Le bokashi ou composter à la Japonaise
Compostage sur balcon : optimiser les petits espaces
Quel composteur choisir lorsque l’on dispose d’un petit extérieur ? Les composteurs “de balcon” sont, pour la plupart, des composteurs de jardin mais en plus petits et souvent plus esthétiques.
Les solutions intégrées
Vous pouvez trouver des bacs à fleurs, jardinières ou carrés potagers dans lesquels est intégré un espace pour jeter vos déchets de cuisine. Le résultat du compostage va directement dans la terre. Il existe également des meubles constitués d’un côté de jardinières et de l’autre d’un bac à compost.
Le composteur rotatif
Le composteur rotatif, en forme de tambour sur axe, est idéal pour ceux qui veulent une décomposition rapide. En faisant tourner le contenu, vous assurez une aération optimale qui accélère la dégradation. Pour une terrasse, un modèle de 140 litres est souvent suffisant.
Éviter les odeurs et les moucherons : les règles d'or
Beaucoup abandonnent le compostage à cause d’odeurs, de moucherons ou d’un compost raté. Dans la majorité des cas, le problème vient de petites erreurs faciles à éviter.
- L'équilibre matières sèches/humides : C’est la règle fondamentale. Pour chaque poignée d’épluchure (humide), apportez le même volume en matière sèche (carton, papier non imprimé, feuilles mortes). L’humidité excessive est la cause principale des odeurs et de l'attraction des moucherons.
- La gestion des déchets : Ne jetez jamais de restes de plats cuisinés, de viandes ou de poissons si le système n'est pas conçu pour. Les agrumes, ail, oignons et poireaux sont également à éviter dans un lombricomposteur car ils acidifient le milieu.
- L'aération : Un compost sain doit respirer. Si vous utilisez un bac traditionnel, n'hésitez pas à brasser avec une petite fourche.
- L'emplacement : Évitez le plein soleil. La chaleur excessive stoppe le processus de décomposition et favorise les odeurs de fermentation. Un endroit ombragé et tempéré est préférable.

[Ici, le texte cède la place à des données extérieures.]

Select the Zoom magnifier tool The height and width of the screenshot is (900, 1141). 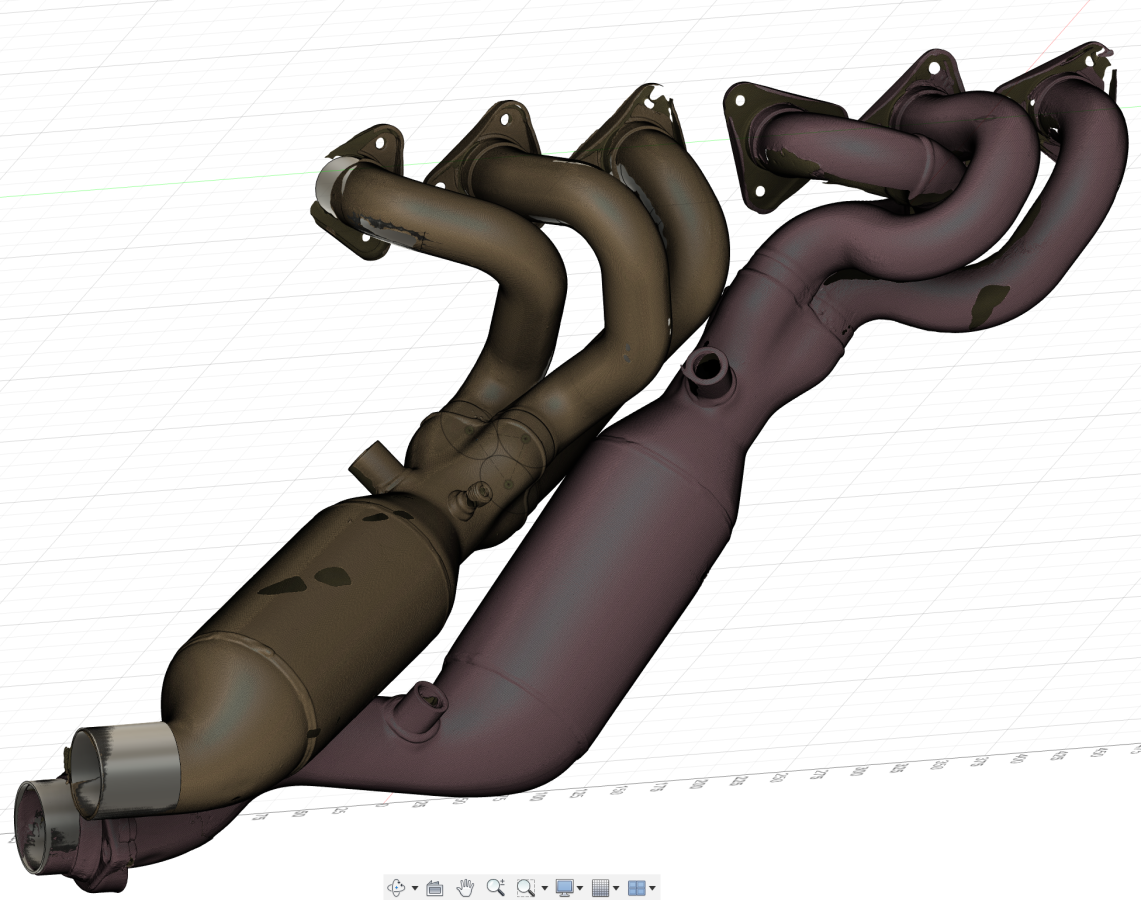tap(495, 887)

Entretien et utilisation du produit fini
Peu importe la méthode choisie, le compostage produit deux ressources précieuses :
- Le thé de compost (ou lombrithé) : Récupéré via le robinet, ce liquide est un fertilisant puissant. Diluez-le toujours (généralement 1 volume pour 10 volumes d’eau) avant d'arroser vos plantes pour ne pas brûler les racines.
- Le compost solide : Dans un lombricomposteur, il est prêt après 3 à 6 mois. Avec le Bokashi, le processus est plus rapide. Le compost est mûr lorsqu’il a une couleur sombre, une odeur de sous-bois et une texture homogène sans débris reconnaissables. Vous pouvez le mélanger à hauteur de 1/3 dans vos terreaux pour rempoter vos jardinières.

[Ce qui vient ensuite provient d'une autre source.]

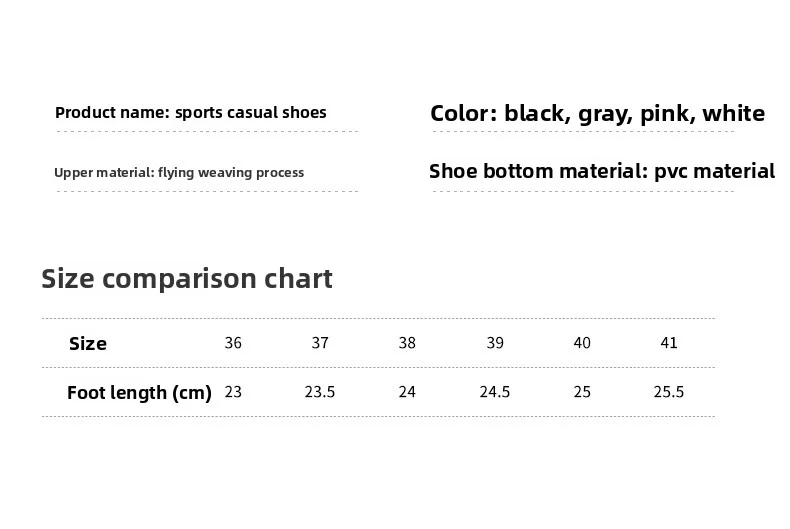
Task: Select size 41 in the chart
Action: tap(669, 343)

Le compostage est une pratique vertueuse qui permet de transformer 40 kg de déchets organiques par personne et par an en un engrais sain et gratuit. Que vous choisissiez la discrétion d'un Bokashi sous l'évier ou l'efficacité d'un lombricomposteur sur votre balcon, le meilleur système est celui que vous accepterez d'entretenir régulièrement. En commençant petit et en respectant ces quelques principes de base, vous transformerez votre gestion des déchets en une véritable ressource pour votre jardin urbain.